I was determined to stop the waste of life in depression. I got back into psychotherapy and tried many types of self-help as well. Many didn’t work at all, but something inside pushed me to keep trying, despite setbacks.
One of the most important efforts was writing about my experience with depression. Writing is one way I discover things, but a deep fear had blocked me from doing it for years. I can see now that the real reason I got stuck was that I had been trying to write about everything but depression. When I could finally take that on directly, writing came naturally.
Blogging turned out to be the right medium. It was manageable even when I was down. The online community of people who lived with depression gave me a form of support that I had never had before. Another decisive step was getting out of high-stress work that I had been less and less able to do effectively. Taking that constant burden away restored a deep sense of vitality.

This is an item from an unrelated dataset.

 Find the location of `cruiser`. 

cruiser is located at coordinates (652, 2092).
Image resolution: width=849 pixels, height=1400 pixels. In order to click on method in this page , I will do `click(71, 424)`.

After all this, recovery finally started to happen. It took me by surprise, and for a long time I didn’t trust that it would last. But something had changed deep down. I believed in myself again, and the inner conviction of worthlessness disappeared.
I had found a deeply satisfying purpose in writing, as well as the energy and humor to do what I wanted to do. I regained the awareness and emotional presence to be a part of my family again, instead of the hidden husband and dad.
As anyone dealing with life-long depression will tell you, setbacks happen. There’s no simple happy ending. But if you’re lucky, an inner shift occurs, and the new normal is a decent life rather than depression.